All of the really nice looking fish hang out below 100 meters, and it’s up to Luiz Rocha to discover them and take their photograph. His latest find is the Little Fairy Basslet (Sacura parva), a spectacular member of the anthias subfamily which has never before been photographed alive in its natural deepwater habitat.

Little Fairy Basslet (Sacura parva), 105 meters, Anilao, Philippines. Credit: Luiz Rocha / California Academy of Science

This colorful male specimen was encountered at 105 meters near Anilao in the Philippines, and it’s perhaps just the third time that this species has ever been reported. Previously, it was known from a nearby location at Verde Island (also found by Luiz) and from the type locality in the Timor Sea (not far from where the recently described Monsoon Fairy Wrasse originates). Like most anthias, this fish is sexually dichromatic, and females are said to have a prominent black spot in the middle of the dorsal fin.
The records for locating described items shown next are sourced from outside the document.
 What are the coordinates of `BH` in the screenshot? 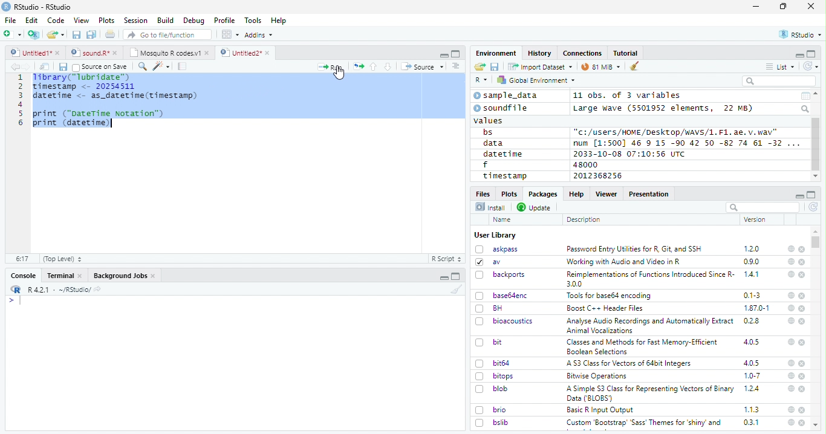 It's located at (490, 308).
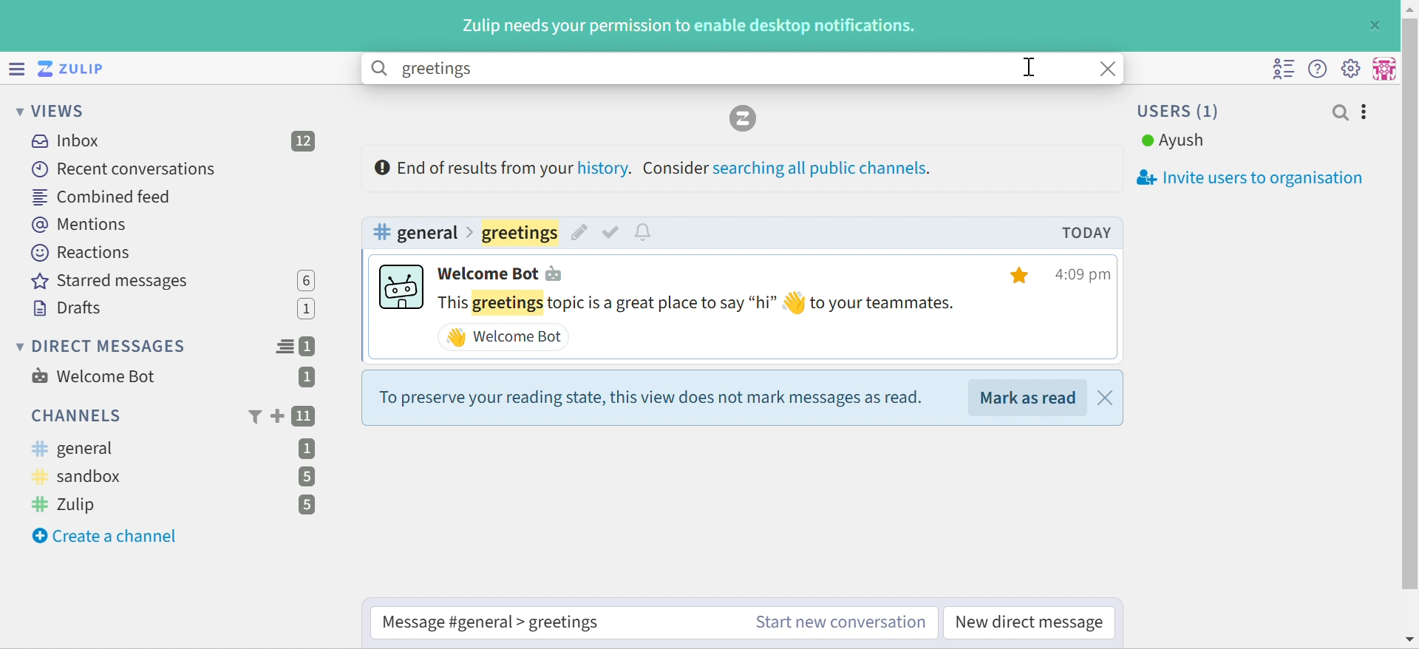 This screenshot has height=649, width=1419. What do you see at coordinates (1377, 24) in the screenshot?
I see `Close` at bounding box center [1377, 24].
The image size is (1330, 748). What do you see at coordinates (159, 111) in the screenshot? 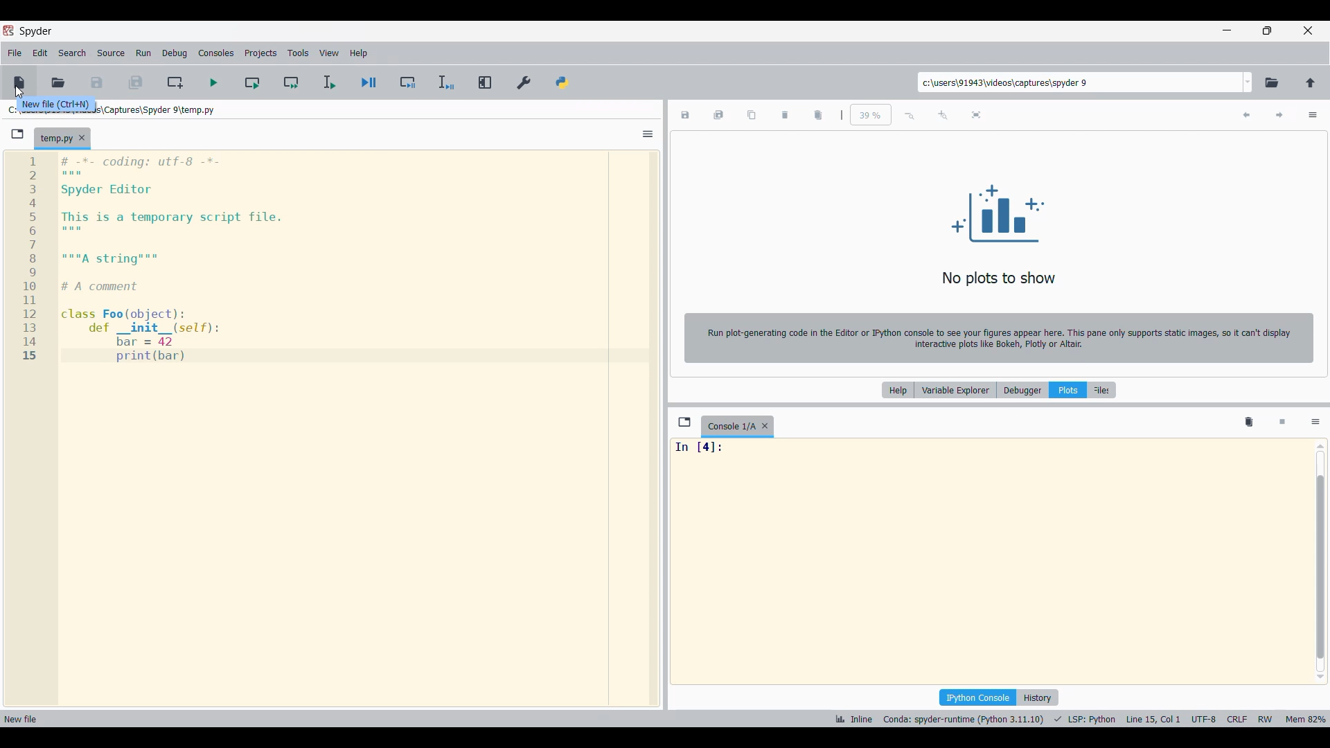
I see `File location` at bounding box center [159, 111].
In males, the diagonal band of yellow scales is diagnostic for the species, allowing it to be readily recognized from its relatives (S. margaritacea, S. speciosa, S. boulengeri, and an undescribed species from Indonesia).
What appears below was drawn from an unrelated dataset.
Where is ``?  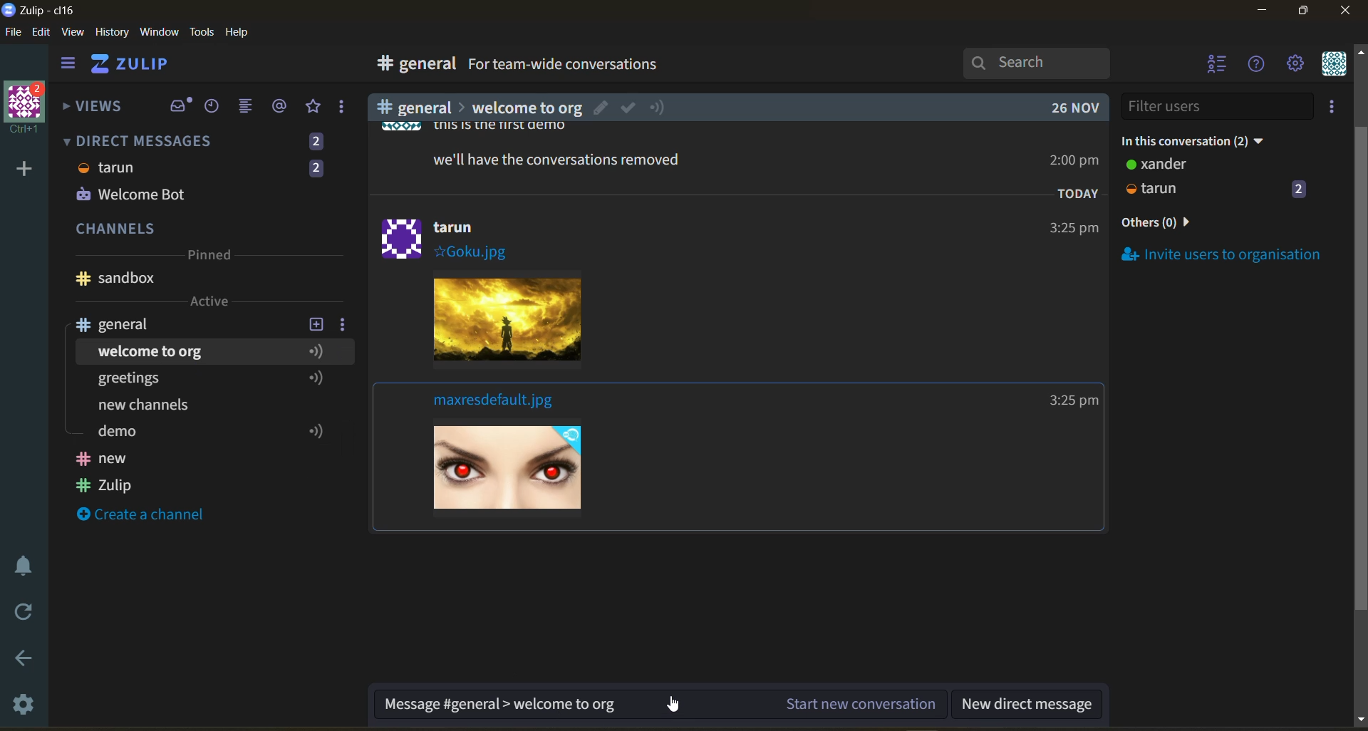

The specific epithet comes form the Latin parvus, meaning “small”. Max size is 12cm. Credit: Australian National Fish Collection, CSIRO

Luiz, accompanied by several colleagues from the California Academy of Science, is currently taking part in an expedition to document the abundance and biodiversity of Anilao’s mesophotic reefs, and, along the way, they’ll also be collecting some invertebrates—gorgonians, black corals, benthic ctenophores—for the Steinhart Aquarium’s incredible Twilight Zone exhibits. Another goal is to study how the commercial fishing in this region might affect these deeper reef habitats. Sadly, Luiz reports that the Little Fairy Basslet is forced to swim among a tangle of broken fishing lines… so it would seem that, while this elusive anthias might not be too familiar to us, we’re probably quite familiar to it.

  • Joe Rowlett

    Joe is classically trained in the zoological arts and sciences, with a particular focus on the esoterica of invertebrate taxonomy and evolution. He’s written for several aquarium publications and for many years lorded over the marinelife at Chicago’s venerable Old Town Aquarium. He currently studies prairie insect ecology at the Field Museum of Natural History and fish phylogenetics at the University of Chicago.